Monitoring Framework for VNF Manager

https://blueprints.launchpad.net/tacker/+spec/health-monitor

Problem Description

The VNF Manager needs to monitor various status conditions of the VNF entities it deploys and manages. Tacker currently supports a single method of monitoring a VNF, pinging the management IP address. Complex VNFs require additional monitoring methods in order to be able to use Tacker as a VNF Manager.

Proposed Change

Expanding Tacker’s ability to do simple monitoring and take advantage of external monitoring systems is best accomplished with a driver model similar to the existing Management and Infrastructure Drivers.

By duplicating the structure and implementation of the existing Management Driver we can modularize the monitoring function and allow for additional monitoring methods to be easily added.

This spec proposes the creation of a “mon_driver” under tacker/vm/drivers, and moving the existing ping functionality into the new modular driver.

Alternatives

The existing monitor framework could be extended with additional functionality without changing the architecture.
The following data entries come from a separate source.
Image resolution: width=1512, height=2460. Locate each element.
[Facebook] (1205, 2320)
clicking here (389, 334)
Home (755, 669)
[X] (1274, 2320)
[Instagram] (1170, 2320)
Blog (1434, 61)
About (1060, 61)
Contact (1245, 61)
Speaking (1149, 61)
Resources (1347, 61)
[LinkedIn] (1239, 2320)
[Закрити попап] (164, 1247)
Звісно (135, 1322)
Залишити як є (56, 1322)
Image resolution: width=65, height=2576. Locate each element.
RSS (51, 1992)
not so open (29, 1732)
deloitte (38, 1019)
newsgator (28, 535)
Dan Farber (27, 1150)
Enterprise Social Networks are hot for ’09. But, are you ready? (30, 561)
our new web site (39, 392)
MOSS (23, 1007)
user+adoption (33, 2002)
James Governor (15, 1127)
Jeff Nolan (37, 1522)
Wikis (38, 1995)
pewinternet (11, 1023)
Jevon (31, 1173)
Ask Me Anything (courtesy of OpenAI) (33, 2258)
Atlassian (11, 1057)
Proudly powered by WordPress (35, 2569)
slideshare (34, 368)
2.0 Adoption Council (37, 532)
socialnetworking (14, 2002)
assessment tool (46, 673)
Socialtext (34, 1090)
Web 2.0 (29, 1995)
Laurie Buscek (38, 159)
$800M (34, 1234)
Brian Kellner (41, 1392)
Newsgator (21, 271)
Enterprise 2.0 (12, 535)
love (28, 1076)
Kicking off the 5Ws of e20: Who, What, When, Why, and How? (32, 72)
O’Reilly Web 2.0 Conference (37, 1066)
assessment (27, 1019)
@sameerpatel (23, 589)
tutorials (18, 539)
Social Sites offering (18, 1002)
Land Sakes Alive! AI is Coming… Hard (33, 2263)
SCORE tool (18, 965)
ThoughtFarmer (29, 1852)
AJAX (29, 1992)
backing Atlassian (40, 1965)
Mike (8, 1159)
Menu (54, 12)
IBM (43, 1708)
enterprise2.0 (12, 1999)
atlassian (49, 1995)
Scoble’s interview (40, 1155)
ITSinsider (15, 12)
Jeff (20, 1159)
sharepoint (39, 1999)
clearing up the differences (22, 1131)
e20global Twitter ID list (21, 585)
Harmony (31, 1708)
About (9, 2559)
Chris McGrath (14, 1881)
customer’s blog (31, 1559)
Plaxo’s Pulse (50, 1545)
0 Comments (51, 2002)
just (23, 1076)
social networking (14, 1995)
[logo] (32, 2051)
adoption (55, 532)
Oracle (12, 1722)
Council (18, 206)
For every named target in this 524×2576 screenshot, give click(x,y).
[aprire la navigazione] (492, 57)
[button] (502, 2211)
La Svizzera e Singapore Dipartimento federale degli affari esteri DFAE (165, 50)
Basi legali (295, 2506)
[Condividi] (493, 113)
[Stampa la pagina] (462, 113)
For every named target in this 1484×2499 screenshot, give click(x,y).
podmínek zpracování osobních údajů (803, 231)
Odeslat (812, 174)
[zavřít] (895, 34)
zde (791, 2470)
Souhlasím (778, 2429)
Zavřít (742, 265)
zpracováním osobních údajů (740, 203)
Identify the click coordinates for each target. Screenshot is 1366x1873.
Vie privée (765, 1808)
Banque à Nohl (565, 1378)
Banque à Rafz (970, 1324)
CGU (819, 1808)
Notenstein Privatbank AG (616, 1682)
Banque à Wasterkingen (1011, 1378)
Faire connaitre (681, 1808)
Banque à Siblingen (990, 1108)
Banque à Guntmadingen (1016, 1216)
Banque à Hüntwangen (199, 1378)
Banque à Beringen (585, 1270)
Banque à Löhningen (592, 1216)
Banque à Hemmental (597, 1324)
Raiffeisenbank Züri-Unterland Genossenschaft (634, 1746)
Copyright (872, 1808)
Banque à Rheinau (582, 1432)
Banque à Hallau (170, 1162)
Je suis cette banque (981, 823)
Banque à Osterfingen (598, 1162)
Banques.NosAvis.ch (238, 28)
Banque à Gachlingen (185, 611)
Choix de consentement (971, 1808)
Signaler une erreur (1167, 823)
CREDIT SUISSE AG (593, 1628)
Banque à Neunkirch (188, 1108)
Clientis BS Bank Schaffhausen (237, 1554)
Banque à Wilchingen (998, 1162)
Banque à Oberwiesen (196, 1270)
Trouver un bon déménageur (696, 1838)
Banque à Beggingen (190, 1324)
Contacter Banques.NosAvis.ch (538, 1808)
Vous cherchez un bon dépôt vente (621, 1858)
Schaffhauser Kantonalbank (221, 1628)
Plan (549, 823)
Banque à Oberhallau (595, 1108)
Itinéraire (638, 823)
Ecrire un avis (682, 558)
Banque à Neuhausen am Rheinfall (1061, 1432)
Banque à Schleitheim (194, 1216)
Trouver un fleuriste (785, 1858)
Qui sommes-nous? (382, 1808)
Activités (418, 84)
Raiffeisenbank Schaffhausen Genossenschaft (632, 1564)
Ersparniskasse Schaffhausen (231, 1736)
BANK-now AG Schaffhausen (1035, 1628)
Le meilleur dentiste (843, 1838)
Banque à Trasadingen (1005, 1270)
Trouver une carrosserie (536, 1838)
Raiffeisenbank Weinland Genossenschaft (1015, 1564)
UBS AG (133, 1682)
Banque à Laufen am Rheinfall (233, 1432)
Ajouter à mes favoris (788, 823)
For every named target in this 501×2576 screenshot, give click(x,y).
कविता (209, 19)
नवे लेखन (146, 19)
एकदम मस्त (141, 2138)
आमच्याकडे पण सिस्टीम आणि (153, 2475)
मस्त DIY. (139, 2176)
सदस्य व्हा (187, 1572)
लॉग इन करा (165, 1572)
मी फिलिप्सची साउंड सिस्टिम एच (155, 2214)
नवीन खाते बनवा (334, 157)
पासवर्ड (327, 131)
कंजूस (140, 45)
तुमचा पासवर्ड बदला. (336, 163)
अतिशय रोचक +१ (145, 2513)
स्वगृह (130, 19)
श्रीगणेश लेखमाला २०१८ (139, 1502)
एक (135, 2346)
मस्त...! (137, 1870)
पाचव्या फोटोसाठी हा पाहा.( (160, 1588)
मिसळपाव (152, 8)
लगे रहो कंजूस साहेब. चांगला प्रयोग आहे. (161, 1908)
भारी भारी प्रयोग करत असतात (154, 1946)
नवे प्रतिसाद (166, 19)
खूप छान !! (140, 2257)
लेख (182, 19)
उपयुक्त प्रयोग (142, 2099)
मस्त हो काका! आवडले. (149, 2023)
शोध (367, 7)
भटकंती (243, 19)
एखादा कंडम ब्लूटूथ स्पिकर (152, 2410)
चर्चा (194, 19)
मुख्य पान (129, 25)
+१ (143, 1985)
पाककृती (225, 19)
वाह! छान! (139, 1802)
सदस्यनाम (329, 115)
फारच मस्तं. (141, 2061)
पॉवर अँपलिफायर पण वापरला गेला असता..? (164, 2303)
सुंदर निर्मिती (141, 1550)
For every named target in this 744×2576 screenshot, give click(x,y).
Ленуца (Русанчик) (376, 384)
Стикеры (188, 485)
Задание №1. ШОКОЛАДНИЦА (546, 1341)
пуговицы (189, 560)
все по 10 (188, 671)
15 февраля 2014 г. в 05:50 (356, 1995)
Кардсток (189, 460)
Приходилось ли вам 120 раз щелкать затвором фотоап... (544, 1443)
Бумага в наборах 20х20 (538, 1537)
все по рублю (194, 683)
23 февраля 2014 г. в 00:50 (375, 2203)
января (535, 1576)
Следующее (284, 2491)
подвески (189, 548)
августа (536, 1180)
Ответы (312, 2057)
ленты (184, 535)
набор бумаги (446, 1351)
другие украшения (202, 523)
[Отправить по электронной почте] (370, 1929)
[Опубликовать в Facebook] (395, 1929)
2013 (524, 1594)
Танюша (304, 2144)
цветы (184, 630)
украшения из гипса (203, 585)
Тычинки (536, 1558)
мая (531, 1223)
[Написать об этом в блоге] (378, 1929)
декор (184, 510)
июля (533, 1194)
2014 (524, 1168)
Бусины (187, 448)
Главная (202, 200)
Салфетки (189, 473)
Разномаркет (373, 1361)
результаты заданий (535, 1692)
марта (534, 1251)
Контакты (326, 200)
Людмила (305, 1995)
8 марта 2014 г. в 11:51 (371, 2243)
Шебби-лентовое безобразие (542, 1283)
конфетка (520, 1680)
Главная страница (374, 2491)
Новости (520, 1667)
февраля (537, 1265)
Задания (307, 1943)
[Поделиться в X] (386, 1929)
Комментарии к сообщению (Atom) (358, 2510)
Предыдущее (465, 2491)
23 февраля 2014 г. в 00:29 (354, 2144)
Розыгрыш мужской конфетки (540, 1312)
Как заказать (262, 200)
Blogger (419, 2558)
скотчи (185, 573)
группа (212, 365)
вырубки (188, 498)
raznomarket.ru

However by using drivers it will be easier to use other monitoring projects such as Monasca and Ceilometer in the future.

TOSCA Monitoring Framework Enhancements

Monitoring Format

vduN:
  monitoring_policy:
    <monitoring-driver-name>:
      monitoring_params:
        <param-name>: <param-value>
        ...
      actions:
        <event>: <action-name>
        ...
    ...

Example Template

vdu1:
  monitoring_policy:
    ping:
      actions:
        failure: respawn

vdu2:
  monitoring_policy:
    http-ping:
      monitoring_params:
        port: 8080
        url: ping.cgi
      actions:
        failure: respawn

    acme_scaling_driver:
      monitoring_params:
        resource: cpu
        threshold: 10000
      actions:
        max_foo_reached: scale_up
        min_foo_reached: scale_down

The driver specified must exist as a loadable class in the monitor_drivers directory structure and must be included in the setup.cfg file so that it is loaded during the Tacker server initialization.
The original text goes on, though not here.